* [Work instruction]
Reproduce the data in its entirety, exactly as supplied.

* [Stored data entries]
•••••

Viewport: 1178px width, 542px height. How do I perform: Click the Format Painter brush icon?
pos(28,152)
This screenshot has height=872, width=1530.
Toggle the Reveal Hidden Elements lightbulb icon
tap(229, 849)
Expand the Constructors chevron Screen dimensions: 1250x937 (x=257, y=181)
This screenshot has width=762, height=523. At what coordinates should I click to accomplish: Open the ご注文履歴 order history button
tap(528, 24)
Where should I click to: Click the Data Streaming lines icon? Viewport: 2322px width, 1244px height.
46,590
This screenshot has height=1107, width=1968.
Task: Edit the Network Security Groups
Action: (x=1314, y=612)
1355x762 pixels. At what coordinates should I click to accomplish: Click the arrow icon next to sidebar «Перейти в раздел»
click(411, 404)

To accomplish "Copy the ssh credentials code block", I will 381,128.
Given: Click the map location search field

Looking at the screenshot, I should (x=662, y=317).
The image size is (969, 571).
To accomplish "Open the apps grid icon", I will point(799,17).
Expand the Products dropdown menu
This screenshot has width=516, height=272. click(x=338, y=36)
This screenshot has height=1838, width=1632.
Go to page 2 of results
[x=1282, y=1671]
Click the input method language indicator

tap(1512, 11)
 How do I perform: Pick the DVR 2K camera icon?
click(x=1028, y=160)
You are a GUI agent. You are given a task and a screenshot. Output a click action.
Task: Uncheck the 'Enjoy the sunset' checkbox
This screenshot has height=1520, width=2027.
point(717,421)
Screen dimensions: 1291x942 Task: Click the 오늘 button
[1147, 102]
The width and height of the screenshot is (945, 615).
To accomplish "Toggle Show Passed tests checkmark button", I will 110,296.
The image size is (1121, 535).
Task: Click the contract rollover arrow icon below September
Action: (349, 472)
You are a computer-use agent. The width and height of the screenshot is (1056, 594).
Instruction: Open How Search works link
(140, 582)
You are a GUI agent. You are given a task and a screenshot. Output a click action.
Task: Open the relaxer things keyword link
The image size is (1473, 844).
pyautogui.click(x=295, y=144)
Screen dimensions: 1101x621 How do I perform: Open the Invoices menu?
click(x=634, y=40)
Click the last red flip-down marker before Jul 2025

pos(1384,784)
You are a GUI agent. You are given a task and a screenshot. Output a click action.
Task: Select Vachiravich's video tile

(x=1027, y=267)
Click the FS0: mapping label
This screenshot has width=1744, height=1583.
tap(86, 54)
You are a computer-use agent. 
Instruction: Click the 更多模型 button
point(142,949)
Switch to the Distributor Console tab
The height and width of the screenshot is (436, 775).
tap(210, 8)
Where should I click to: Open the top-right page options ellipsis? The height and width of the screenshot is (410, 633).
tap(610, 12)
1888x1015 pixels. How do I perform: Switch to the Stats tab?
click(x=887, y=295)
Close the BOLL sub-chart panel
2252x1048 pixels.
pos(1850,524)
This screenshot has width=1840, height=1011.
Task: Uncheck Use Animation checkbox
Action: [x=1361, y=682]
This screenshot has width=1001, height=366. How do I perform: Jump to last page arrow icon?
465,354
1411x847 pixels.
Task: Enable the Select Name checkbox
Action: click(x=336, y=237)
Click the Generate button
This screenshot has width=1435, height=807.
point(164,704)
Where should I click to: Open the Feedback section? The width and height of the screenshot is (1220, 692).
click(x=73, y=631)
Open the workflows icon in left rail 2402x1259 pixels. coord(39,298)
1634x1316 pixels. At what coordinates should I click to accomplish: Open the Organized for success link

•••••

* [Task solution]
Viewport: 1178px width, 542px height. How do I perform: Click the Format Painter brush icon?
pos(28,152)
This screenshot has height=872, width=1530.
Toggle the Reveal Hidden Elements lightbulb icon
tap(229, 849)
Expand the Constructors chevron Screen dimensions: 1250x937 (x=257, y=181)
This screenshot has width=762, height=523. At what coordinates should I click to accomplish: Open the ご注文履歴 order history button
tap(528, 24)
Where should I click to: Click the Data Streaming lines icon? Viewport: 2322px width, 1244px height.
46,590
This screenshot has height=1107, width=1968.
Task: Edit the Network Security Groups
Action: (x=1314, y=612)
1355x762 pixels. At what coordinates should I click to accomplish: Click the arrow icon next to sidebar «Перейти в раздел»
click(411, 404)

To accomplish "Copy the ssh credentials code block", I will 381,128.
Given: Click the map location search field

Looking at the screenshot, I should (x=662, y=317).
The image size is (969, 571).
To accomplish "Open the apps grid icon", I will point(799,17).
Expand the Products dropdown menu
This screenshot has width=516, height=272. click(x=338, y=36)
This screenshot has height=1838, width=1632.
Go to page 2 of results
[x=1282, y=1671]
Click the input method language indicator

tap(1512, 11)
 How do I perform: Pick the DVR 2K camera icon?
click(x=1028, y=160)
You are a GUI agent. You are given a task and a screenshot. Output a click action.
Task: Uncheck the 'Enjoy the sunset' checkbox
This screenshot has height=1520, width=2027.
point(717,421)
Screen dimensions: 1291x942 Task: Click the 오늘 button
[1147, 102]
The width and height of the screenshot is (945, 615).
To accomplish "Toggle Show Passed tests checkmark button", I will 110,296.
The image size is (1121, 535).
Task: Click the contract rollover arrow icon below September
Action: (349, 472)
You are a computer-use agent. The width and height of the screenshot is (1056, 594).
Instruction: Open How Search works link
(140, 582)
You are a GUI agent. You are given a task and a screenshot. Output a click action.
Task: Open the relaxer things keyword link
The image size is (1473, 844).
pyautogui.click(x=295, y=144)
Screen dimensions: 1101x621 How do I perform: Open the Invoices menu?
click(x=634, y=40)
Click the last red flip-down marker before Jul 2025

pos(1384,784)
You are a GUI agent. You are given a task and a screenshot. Output a click action.
Task: Select Vachiravich's video tile

(x=1027, y=267)
Click the FS0: mapping label
This screenshot has width=1744, height=1583.
tap(86, 54)
You are a computer-use agent. 
Instruction: Click the 更多模型 button
point(142,949)
Switch to the Distributor Console tab
The height and width of the screenshot is (436, 775).
tap(210, 8)
Where should I click to: Open the top-right page options ellipsis? The height and width of the screenshot is (410, 633).
tap(610, 12)
1888x1015 pixels. How do I perform: Switch to the Stats tab?
click(x=887, y=295)
Close the BOLL sub-chart panel
2252x1048 pixels.
pos(1850,524)
This screenshot has width=1840, height=1011.
Task: Uncheck Use Animation checkbox
Action: [x=1361, y=682]
This screenshot has width=1001, height=366. How do I perform: Jump to last page arrow icon?
465,354
1411x847 pixels.
Task: Enable the Select Name checkbox
Action: click(x=336, y=237)
Click the Generate button
This screenshot has width=1435, height=807.
point(164,704)
Where should I click to: Open the Feedback section? The width and height of the screenshot is (1220, 692).
click(x=73, y=631)
Open the workflows icon in left rail 2402x1259 pixels. coord(39,298)
1634x1316 pixels. At what coordinates should I click to accomplish: Open the Organized for success link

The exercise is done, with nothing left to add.